Assim como deixamos feijões de molho por 8 a 12 horas para facilitar a digestão, o pão também precisa de um tempo de fermentação prolongado para se tornar mais leve e nutritivo. Quando deixamos os feijões de molho, reduzimos antinutrientes como o ácido fítico e eliminamos açúcares como a estaquiose e a rabinose, que são açúcares fermentáveis, conhecidos como FODMAPs, e que causam gases e desconforto intestinal. Sem essa etapa, o feijão pode ser pesado para o organismo, desencadeando o que muitos chamam de ATI – intolerância aos inibidores de amilase-tripsina, que geram desconforto digestivo.

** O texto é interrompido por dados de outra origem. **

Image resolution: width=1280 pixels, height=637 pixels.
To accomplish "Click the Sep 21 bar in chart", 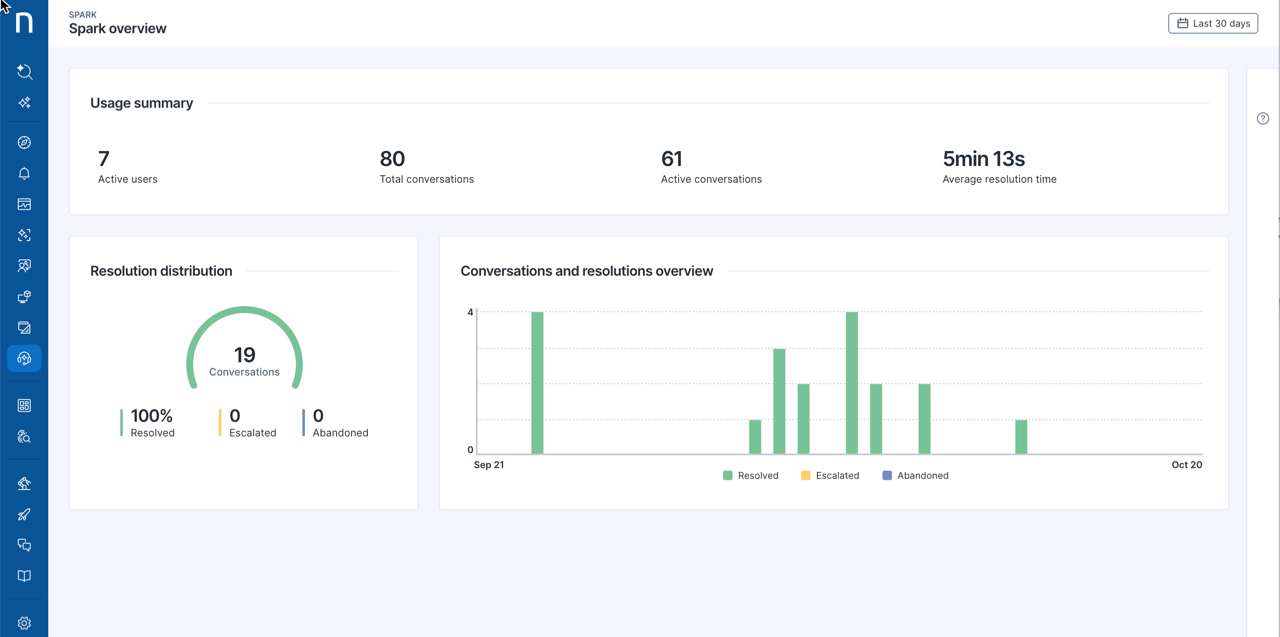I will click(x=537, y=383).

Esse mesmo princípio se aplica ao pão
Nos pães de fermentação curta, como os produzidos pela indústria, certos compostos naturais do trigo, incluindo ácido fítico e açúcares fermentáveis, permanecem intactos. Isso pode gerar desconforto digestivo semelhante ao dos feijões não demolhados, pois dificulta a digestão e absorção de nutrientes. Há décadas que conhecemos esses efeitos colaterais ruins do feijão, praticamente todo mundo faz isso, mas quando se trata de pão ninguém quer saber. Em um processo de fermentação prolongada, como ocorre no pão de fermentação natural (sourdough, Sauerteig), os microrganismos trabalham ao longo do tempo para quebrar o ácido fítico, açúcares fermentáveis e inibidores, tornando o pão mais nutritivo e mais fácil de digerir, mesmo para aqueles que geralmente apresentam desconforto com pães industriais.
Importante destacar: essa melhora na digestão do pão não tem relação com o glúten, que frequentemente é responsabilizado por desconfortos digestivos. Na verdade, o problema está na ausência de uma fermentação adequada. Durante uma fermentação longa, o glúten é parcialmente pré-digerido, tornando o pão mais leve, mas ainda com todo seu valor proteico.
Assim como no caso dos feijões, é o tempo e o processo de fermentação que fazem a diferença para uma digestão tranquila.